**Work task:**
In the article below on health-care profits under Obamacare, rewrite the paragraph that begins "Economists call profits" as a short bulleted list that keeps its main facts.
======== Study text
For an industry that's supposed to be burdened by the launch of Obamacare, the health-care business is doing pretty well. Stocks of health-care companies are up almost 40 percent this year, the strongest performance of any sector in the S&P 500.
This is despite, for insurers, new regulations on the "medical loss ratio" which require them to spend at least 80 percent of premiums on health care -- in practice, capping their profits and administrative expenses such as advertising at 20 percent. How about the medical-technology manufacturers that were slapped with an excise tax? Doing just fine. Thehospital chains that face lower reimbursement rates from Medicare patients? They're doing well, too.
Health care is a business, and businesses are supposed to make money. Still, it's a bit concerning that health-care investors are so upbeat just as President Barack Obama's health-reform law goes into effect.
It makes you wonder where the new profits are expected to come from. If they're earned in a competitive market, great -- but health care in the U.S. hasn't been a free market in decades, so it's worth turning a skeptical eye.
The law will give the insurance industry millions of new customers and subsidizes its products. It brings millions of others into the market for health-care services through its Medicaid expansion. If health-care investors are throwing a party, it might be because the rest of us are paying for it.
Economists call profits in excess of what would be earned in a competitive market "rents." Often it's hard to tell the difference -- but the expected increase in health-care profits has a whiff of rent about it. After all, Obama passed his law with the support of the health-care industry. The insurers signed on. Pharma signed on. Doctors signed on. It would be shocking if this law reduced their rents.
Regulation is the usual remedy. Public utilities commissions, for example, determine the "fair profit" of electric utilities and prevent them from squeezing customers. In health care, this hasn't been the Obama administration's approach. A headline on a recent piece by Adam Davidson put it best: "The President Wants You To Get Rich On Obamacare." It said that Tom Scully, a private-equity executive who has been pitching health-care investments, leaves investors expecting a gold mine:
No matter what investors thought about Obamacare politically -- and surely many there did not think much of it -- the law was going to make some people very rich. ... With the right understanding of the industry, private-sector markets and bureaucratic rules, savvy investors could help underwrite innovative companies specifically designed to profit from the law. Billions could flow from Washington to Wall Street, indeed.
The health-care reform gives health-care suppliers one of the benefits enjoyed by utilities: safe profits. But the quid pro quo -- that those profits should be moderate -- seems to be missing. That's the assessment of investors, anyway. For now, at least, they aren't looking at Aetna the way they look at Con Ed.
================
======== Information supplied
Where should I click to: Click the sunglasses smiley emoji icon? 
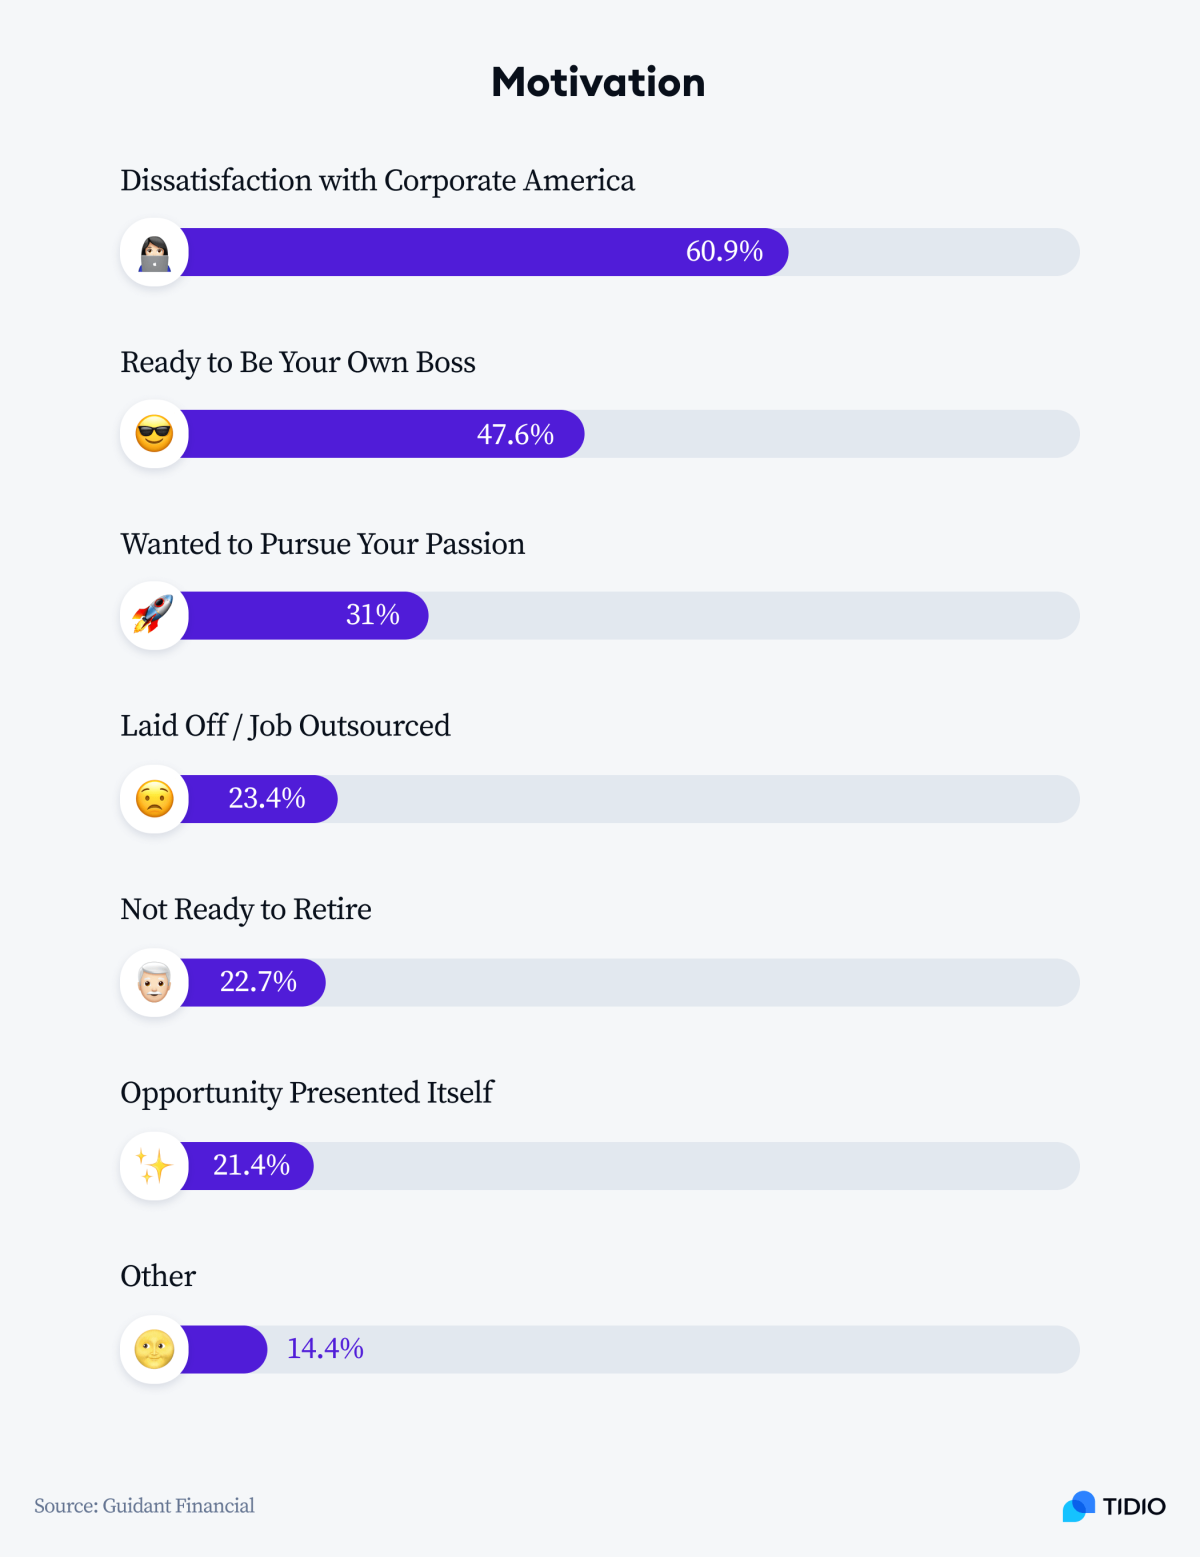(154, 434)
================
**Completed exercise:**
- Economists call profits above what a competitive market would earn "rents."
- Rents are often hard to tell apart from ordinary profits, but the expected rise in health-care profits looks like rent.
- Obama passed his law with the health-care industry's support, including insurers, pharma and doctors.
- It would therefore be shocking if the law reduced their rents.